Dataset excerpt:
== == ==
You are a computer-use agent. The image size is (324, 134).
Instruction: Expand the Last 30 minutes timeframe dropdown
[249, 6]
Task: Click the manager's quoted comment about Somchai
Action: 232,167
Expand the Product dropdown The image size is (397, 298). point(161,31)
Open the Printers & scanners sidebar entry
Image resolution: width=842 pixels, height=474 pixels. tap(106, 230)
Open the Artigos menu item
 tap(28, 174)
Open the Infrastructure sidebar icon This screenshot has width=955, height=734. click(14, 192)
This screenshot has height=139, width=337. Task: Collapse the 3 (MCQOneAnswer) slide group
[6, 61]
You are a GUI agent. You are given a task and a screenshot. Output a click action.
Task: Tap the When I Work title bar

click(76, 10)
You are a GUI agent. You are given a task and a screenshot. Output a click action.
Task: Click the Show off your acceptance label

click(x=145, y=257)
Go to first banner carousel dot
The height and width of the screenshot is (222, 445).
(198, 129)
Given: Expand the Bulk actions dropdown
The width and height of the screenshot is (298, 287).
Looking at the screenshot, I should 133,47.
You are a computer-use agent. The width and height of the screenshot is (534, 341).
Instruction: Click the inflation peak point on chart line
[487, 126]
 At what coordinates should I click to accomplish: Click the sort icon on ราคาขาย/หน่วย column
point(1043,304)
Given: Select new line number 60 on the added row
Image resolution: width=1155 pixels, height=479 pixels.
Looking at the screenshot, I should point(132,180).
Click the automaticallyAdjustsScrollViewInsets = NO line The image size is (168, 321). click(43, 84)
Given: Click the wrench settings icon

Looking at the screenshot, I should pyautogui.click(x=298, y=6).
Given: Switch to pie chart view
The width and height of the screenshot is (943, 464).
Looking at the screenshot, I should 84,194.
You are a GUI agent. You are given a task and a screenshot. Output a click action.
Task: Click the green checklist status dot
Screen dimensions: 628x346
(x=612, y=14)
== == ==
### WORK REQUIRED
Could you switch "dropdown" to "menu" wherever it appears in the material and give back every line with nothing else changed?

### IN RESPONSE
You are a computer-use agent. The image size is (324, 134).
Instruction: Expand the Last 30 minutes timeframe menu
[249, 6]
Task: Click the manager's quoted comment about Somchai
Action: 232,167
Expand the Product menu The image size is (397, 298). point(161,31)
Open the Printers & scanners sidebar entry
Image resolution: width=842 pixels, height=474 pixels. tap(106, 230)
Open the Artigos menu item
 tap(28, 174)
Open the Infrastructure sidebar icon This screenshot has width=955, height=734. click(14, 192)
This screenshot has height=139, width=337. Task: Collapse the 3 (MCQOneAnswer) slide group
[6, 61]
You are a GUI agent. You are given a task and a screenshot. Output a click action.
Task: Tap the When I Work title bar

click(76, 10)
You are a GUI agent. You are given a task and a screenshot. Output a click action.
Task: Click the Show off your acceptance label

click(x=145, y=257)
Go to first banner carousel dot
The height and width of the screenshot is (222, 445).
(198, 129)
Given: Expand the Bulk actions menu
The width and height of the screenshot is (298, 287).
Looking at the screenshot, I should 133,47.
You are a computer-use agent. The width and height of the screenshot is (534, 341).
Instruction: Click the inflation peak point on chart line
[487, 126]
 At what coordinates should I click to accomplish: Click the sort icon on ราคาขาย/หน่วย column
point(1043,304)
Given: Select new line number 60 on the added row
Image resolution: width=1155 pixels, height=479 pixels.
Looking at the screenshot, I should point(132,180).
Click the automaticallyAdjustsScrollViewInsets = NO line The image size is (168, 321). click(43, 84)
Given: Click the wrench settings icon

Looking at the screenshot, I should pyautogui.click(x=298, y=6).
Given: Switch to pie chart view
The width and height of the screenshot is (943, 464).
Looking at the screenshot, I should 84,194.
You are a GUI agent. You are given a task and a screenshot. Output a click action.
Task: Click the green checklist status dot
Screen dimensions: 628x346
(x=612, y=14)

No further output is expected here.